Ajouté le: 14 Mars 2015 L'heure: 15:14

L’icône de l’Annonciation de Tinos

« Annonce, terre, une Grande Joie ! »

Le lieu :L’île de Tinos est une île grecque joyeuse, paisible et toute blanche. C’est l’île de la Mère de Dieu. La Mère de Dieu vit vraiment sur cette île, au travers de cette icône. Sa Présence est très grande. L’Ancien Païssios de la Sainte Montagne est allé une fois en pèlerinage à Tinos. Il a confié plus tard à un de ses amis : « Je ne te dirai qu’une seule chose et tu comprendras : l’icône de la Toute Sainte est pleine de vie ».

Les bateaux sont en mouvement dans le port : ils amènent sans cesse les pèlerins venus de plusieurs endroits de Grèce et de l’étranger. Nombreux sont ceux qui viennent demander à la Mère de Dieu quelque chose. Ils viennent déposer un vœu. Le sanctuaire est en haut de la montée, tout blanc.
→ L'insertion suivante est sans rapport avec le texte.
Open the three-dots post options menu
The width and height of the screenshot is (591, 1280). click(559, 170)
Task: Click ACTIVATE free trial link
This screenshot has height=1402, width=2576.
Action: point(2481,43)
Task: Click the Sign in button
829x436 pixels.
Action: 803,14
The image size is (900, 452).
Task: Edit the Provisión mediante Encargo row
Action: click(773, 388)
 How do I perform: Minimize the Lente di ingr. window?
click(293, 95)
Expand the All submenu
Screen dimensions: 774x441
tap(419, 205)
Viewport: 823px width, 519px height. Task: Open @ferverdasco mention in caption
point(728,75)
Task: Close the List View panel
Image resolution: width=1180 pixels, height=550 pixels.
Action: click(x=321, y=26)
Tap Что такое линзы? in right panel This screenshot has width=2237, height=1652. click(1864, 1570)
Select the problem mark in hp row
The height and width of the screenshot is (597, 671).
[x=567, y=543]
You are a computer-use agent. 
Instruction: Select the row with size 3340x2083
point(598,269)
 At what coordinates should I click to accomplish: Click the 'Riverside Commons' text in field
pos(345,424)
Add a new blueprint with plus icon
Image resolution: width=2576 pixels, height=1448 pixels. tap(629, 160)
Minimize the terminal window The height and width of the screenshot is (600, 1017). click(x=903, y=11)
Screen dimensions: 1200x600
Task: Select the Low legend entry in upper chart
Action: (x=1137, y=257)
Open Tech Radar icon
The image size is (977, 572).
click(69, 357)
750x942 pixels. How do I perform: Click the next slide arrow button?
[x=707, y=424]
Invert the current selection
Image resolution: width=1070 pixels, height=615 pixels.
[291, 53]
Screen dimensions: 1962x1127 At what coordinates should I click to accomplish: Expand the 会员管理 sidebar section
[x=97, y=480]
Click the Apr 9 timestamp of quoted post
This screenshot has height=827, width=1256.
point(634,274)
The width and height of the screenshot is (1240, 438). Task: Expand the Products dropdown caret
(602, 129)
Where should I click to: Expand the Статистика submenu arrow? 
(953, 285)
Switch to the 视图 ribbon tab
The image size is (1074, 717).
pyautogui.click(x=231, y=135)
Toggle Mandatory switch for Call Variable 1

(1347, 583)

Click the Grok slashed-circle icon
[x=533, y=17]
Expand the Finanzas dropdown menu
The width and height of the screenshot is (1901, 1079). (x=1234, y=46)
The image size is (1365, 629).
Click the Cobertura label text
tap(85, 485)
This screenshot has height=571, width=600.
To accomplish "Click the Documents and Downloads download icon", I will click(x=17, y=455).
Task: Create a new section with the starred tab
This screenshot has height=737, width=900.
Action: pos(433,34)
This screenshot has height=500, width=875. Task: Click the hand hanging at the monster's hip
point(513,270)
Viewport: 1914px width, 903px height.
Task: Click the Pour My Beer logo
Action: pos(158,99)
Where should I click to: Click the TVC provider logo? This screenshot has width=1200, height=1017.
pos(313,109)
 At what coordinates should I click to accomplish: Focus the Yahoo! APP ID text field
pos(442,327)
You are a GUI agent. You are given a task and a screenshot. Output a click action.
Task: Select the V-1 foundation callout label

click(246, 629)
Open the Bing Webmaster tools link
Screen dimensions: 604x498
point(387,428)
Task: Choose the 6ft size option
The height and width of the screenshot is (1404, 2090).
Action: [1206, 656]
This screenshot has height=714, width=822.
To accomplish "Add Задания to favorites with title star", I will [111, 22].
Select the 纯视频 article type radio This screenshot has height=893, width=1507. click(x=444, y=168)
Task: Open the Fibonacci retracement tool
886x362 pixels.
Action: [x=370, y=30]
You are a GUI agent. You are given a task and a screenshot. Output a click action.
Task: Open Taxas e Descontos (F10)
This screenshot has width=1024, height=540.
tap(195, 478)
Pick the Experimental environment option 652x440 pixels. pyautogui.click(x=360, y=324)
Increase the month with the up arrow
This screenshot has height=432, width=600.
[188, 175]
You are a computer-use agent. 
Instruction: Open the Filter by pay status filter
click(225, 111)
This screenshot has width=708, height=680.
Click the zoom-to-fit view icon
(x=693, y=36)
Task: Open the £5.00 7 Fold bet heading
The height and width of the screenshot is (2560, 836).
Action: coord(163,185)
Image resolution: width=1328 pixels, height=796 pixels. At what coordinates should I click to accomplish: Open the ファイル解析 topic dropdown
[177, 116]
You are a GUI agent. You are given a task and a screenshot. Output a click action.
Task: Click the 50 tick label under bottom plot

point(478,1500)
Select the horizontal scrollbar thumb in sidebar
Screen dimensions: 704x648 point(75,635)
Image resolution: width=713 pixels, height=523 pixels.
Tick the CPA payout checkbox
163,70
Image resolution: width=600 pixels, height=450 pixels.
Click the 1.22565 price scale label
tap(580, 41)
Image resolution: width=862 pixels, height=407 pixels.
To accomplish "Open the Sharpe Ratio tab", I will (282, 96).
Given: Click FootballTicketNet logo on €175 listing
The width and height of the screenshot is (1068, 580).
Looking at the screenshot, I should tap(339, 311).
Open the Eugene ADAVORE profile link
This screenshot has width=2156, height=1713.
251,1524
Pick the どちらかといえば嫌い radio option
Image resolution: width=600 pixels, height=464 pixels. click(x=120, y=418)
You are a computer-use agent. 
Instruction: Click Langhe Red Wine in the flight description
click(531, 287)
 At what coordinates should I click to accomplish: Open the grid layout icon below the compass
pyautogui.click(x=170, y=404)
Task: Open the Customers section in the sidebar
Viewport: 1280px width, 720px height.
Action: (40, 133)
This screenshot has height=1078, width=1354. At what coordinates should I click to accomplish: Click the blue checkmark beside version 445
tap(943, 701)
Des milliers de pèlerins traversent les rues et les ruelles qui constituent un labyrinthe dans la capitale de l’île. L’église est emplie de pèlerins et de prières. C’est l’une des rares églises de Grèce où la liturgie est célébrée quotidiennement, ainsi que l’office des Vêpres.

L’époque : On est en 1822, lorsque la sainte moniale Pélagie eut des visions de la Mère de Dieu qui lui ordonnait de se rendre à la ville et de dire aux autorités de commencer des fouilles pour trouver son Temple, enterré depuis de longues années dans un champ, dont la Mère de Dieu fixait avec précision la position, et d’élever à cet endroit une église qui lui serait consacrée.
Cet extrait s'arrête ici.